There were other door-to-door salesmen in those days. We saw the Fuller Brush man at least twice a year, and Mom would always get new toothbrushes and sometimes a nice hairbrush, as well as the occasional toilet brush or other household item. There was a man with a heavy middle-eastern accent - perhaps Egyptian?-who came about once a year carrying two suitcases stuffed with beautiful linens. They were wrapped in brown paper with twine and he would open each package, bring out the tablecloths or napkins one at a time for Mom to feel and admire, turning each one over with care, then when she politely admired them and shook her head "no" he'd re-wrap them. I remember being fascinated with the knots he made in that twine - each one carefully tightened just right.

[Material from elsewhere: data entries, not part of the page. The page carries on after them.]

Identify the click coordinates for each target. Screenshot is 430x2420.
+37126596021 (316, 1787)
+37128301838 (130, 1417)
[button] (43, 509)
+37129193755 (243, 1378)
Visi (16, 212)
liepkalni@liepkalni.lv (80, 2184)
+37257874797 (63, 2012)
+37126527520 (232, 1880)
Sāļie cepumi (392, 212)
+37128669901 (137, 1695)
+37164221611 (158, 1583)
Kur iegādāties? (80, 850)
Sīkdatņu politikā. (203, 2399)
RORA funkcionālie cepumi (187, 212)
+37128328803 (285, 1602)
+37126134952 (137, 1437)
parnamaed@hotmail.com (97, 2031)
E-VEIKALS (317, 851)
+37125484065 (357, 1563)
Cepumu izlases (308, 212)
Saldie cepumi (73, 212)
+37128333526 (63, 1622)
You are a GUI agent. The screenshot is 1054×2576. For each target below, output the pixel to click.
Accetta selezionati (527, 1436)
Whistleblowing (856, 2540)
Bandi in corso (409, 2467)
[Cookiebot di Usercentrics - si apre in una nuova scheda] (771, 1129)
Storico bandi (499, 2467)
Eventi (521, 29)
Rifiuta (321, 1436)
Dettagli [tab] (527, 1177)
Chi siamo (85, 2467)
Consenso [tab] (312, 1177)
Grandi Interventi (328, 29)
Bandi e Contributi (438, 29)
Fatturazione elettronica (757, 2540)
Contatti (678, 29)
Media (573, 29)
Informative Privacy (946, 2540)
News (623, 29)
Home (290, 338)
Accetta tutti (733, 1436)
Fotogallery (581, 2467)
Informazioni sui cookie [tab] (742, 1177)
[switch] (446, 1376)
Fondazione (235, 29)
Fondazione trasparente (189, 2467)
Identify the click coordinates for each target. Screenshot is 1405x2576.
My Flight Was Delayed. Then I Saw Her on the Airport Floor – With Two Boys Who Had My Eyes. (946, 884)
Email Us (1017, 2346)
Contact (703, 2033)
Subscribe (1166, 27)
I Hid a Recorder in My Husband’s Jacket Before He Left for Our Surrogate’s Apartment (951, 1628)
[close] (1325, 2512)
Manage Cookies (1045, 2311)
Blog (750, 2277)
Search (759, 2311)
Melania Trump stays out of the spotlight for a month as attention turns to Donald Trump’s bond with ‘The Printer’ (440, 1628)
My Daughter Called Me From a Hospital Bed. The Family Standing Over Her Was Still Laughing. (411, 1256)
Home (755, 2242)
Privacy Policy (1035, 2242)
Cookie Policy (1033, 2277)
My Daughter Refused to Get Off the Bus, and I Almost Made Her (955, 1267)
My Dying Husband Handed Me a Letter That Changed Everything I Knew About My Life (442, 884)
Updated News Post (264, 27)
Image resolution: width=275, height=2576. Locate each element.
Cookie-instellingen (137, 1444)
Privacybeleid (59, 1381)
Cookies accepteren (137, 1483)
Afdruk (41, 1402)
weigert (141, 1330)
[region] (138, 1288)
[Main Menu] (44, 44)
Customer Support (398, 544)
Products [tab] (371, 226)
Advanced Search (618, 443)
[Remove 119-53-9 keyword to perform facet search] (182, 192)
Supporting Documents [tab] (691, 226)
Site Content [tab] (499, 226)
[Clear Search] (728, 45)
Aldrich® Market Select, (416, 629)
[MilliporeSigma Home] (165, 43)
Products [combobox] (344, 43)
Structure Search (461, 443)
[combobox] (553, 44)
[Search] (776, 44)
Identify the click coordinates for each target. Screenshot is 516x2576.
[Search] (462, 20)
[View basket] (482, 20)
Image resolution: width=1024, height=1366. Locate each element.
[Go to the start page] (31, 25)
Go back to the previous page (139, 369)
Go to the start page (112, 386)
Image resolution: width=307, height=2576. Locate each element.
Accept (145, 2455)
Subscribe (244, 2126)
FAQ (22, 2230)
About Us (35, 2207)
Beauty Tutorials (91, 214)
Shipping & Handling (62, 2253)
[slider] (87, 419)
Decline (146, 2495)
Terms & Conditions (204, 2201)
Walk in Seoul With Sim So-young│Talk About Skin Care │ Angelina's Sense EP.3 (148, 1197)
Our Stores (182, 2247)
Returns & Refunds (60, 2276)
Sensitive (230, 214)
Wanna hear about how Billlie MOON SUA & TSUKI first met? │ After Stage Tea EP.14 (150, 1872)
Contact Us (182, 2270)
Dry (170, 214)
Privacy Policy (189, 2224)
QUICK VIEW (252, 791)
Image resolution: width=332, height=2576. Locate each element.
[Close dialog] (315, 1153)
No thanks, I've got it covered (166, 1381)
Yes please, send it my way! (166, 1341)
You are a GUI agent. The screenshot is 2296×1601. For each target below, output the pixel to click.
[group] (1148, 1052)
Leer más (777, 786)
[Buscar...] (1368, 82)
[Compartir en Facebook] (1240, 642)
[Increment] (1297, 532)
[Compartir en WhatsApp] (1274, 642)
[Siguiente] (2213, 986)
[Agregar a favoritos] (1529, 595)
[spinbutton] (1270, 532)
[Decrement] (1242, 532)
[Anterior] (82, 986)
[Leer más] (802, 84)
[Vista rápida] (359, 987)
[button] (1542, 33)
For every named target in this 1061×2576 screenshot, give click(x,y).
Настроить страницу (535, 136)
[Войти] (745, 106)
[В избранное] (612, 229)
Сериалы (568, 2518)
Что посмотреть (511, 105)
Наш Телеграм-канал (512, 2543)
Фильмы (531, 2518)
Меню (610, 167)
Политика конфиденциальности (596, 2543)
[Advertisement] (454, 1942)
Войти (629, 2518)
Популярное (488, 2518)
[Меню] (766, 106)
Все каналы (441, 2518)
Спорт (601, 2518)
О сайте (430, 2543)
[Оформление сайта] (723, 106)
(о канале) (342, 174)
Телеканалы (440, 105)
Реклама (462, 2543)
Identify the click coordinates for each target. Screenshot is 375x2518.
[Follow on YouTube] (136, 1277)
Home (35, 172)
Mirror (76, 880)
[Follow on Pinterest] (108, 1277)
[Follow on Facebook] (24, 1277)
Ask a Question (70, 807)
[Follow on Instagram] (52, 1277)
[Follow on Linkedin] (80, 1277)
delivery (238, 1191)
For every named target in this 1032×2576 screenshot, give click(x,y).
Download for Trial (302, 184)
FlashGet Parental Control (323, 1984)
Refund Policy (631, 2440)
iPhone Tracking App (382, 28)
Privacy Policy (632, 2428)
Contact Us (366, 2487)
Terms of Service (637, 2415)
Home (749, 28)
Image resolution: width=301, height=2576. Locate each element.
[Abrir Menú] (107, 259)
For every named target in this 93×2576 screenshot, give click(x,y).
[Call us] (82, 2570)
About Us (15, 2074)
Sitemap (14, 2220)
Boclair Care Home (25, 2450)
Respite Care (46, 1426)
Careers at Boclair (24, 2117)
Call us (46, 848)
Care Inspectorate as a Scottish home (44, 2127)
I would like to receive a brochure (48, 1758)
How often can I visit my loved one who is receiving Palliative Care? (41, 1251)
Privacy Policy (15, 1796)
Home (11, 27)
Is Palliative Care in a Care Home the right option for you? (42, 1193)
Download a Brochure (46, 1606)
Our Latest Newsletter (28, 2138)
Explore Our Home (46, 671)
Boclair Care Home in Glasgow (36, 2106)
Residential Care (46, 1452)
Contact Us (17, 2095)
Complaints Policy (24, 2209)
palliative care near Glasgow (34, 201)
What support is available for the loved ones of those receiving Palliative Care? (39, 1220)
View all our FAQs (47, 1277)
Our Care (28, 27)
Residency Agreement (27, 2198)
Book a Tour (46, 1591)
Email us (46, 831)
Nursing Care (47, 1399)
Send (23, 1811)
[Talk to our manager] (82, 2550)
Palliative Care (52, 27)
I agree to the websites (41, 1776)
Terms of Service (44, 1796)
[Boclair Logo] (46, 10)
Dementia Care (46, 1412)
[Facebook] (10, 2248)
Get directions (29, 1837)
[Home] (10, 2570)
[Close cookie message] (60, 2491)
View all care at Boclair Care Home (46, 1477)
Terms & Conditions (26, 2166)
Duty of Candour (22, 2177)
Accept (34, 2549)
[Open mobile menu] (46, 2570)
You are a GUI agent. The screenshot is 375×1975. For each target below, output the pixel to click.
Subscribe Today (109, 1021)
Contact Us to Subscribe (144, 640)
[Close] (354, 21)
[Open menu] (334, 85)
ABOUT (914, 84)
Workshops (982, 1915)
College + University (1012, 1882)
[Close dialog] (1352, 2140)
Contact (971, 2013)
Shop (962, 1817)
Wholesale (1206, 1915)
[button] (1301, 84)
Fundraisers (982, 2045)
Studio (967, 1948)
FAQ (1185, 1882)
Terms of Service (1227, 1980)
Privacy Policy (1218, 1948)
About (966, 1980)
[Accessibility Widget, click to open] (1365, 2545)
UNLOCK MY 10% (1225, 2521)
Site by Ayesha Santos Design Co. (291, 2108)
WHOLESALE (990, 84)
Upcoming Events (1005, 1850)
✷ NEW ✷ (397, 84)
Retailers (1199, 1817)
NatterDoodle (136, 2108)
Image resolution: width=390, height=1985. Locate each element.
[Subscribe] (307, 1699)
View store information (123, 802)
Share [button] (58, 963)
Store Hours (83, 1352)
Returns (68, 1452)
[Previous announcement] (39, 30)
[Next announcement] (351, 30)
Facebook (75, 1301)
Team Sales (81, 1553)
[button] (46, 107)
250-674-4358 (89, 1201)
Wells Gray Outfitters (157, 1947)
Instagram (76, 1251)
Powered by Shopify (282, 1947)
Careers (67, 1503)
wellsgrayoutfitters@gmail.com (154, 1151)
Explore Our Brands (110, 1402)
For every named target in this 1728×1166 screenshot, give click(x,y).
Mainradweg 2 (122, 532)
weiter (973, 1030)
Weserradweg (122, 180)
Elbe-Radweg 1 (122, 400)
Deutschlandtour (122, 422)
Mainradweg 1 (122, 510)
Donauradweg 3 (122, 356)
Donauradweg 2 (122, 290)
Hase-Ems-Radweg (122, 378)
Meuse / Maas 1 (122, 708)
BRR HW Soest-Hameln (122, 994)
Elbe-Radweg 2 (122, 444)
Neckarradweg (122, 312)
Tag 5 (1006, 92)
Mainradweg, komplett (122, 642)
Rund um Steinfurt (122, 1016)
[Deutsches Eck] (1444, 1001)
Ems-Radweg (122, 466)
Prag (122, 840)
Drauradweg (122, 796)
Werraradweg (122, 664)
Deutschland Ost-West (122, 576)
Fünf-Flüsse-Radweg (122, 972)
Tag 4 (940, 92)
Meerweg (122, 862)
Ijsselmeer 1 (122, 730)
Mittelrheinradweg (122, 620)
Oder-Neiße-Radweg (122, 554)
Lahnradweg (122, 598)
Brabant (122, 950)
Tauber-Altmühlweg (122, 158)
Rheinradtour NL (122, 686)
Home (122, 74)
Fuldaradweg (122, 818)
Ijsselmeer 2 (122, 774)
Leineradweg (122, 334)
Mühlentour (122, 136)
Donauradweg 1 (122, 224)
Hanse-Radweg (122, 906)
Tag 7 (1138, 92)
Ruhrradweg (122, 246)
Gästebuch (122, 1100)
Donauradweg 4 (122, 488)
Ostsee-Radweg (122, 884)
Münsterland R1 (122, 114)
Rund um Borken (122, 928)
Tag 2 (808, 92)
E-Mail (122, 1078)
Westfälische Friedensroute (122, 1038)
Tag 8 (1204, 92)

Mom rarely bought linens but she looked longingly at them all and sometimes picked out something special for the dining room table, which she then cared for meticulously. They must have been expensive and a real stretch for her pocketbook.
Living in the village meant we were visited by all the salesmen as they traveled up and down Montauk Highway. What a wonderful era that was and how I wish I could sit in my living room now and shop while being able to touch and examine those linens instead of shopping for them on my computer, or look at them through heavy plastic wrapping! Those were surely more civilized days.